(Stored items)

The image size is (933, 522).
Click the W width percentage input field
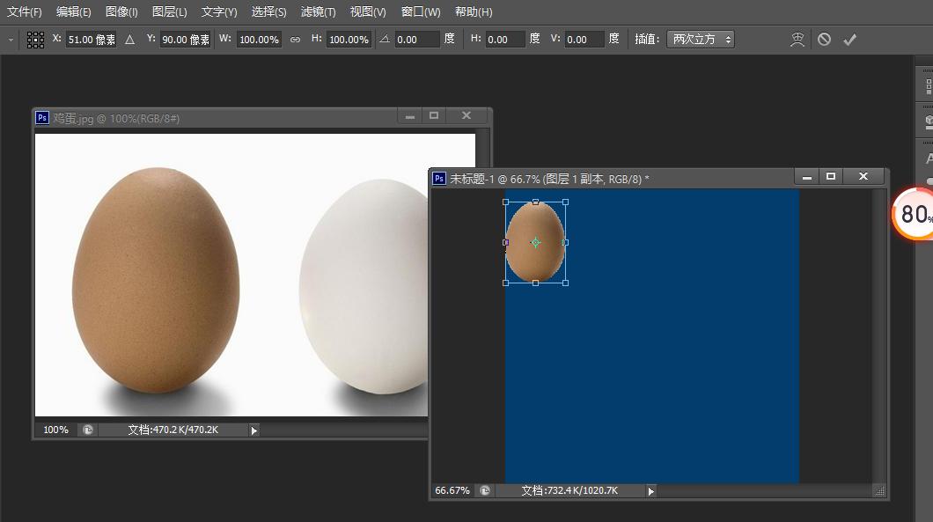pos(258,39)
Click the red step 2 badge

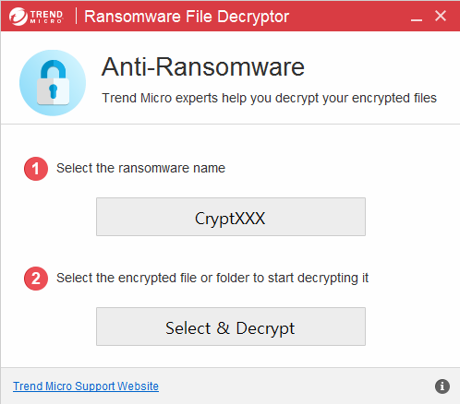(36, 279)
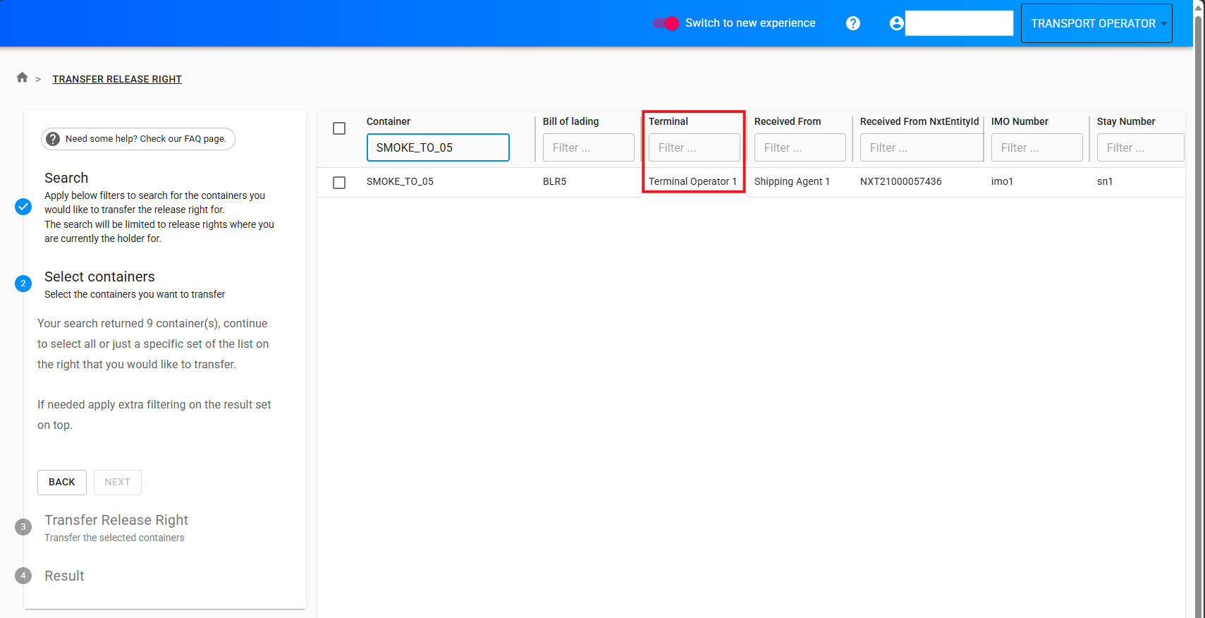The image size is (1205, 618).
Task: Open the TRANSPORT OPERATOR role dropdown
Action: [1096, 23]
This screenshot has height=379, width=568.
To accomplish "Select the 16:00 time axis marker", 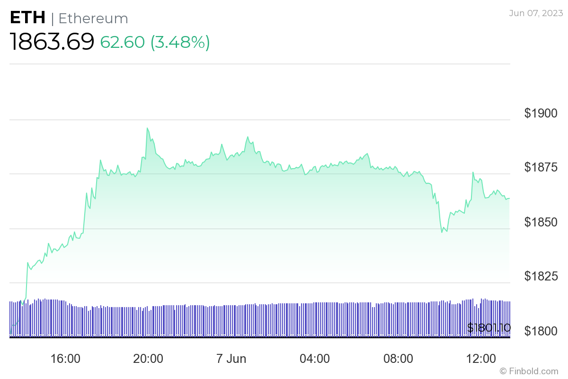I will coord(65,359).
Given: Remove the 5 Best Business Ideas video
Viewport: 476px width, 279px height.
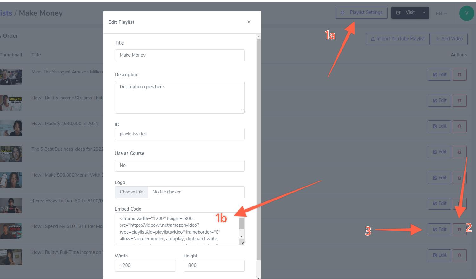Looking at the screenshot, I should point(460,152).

__STATED GOAL__: Turn the lines of the items above, from the line containing "Given: Remove the 5 Best Business Ideas video" through the end of the items, into a JSON list of strings with one string per line. Leave out blank lines and the pictures.

__FINISHED ANSWER__:
[
  "Given: Remove the 5 Best Business Ideas video",
  "Viewport: 476px width, 279px height.",
  "Looking at the screenshot, I should point(460,152)."
]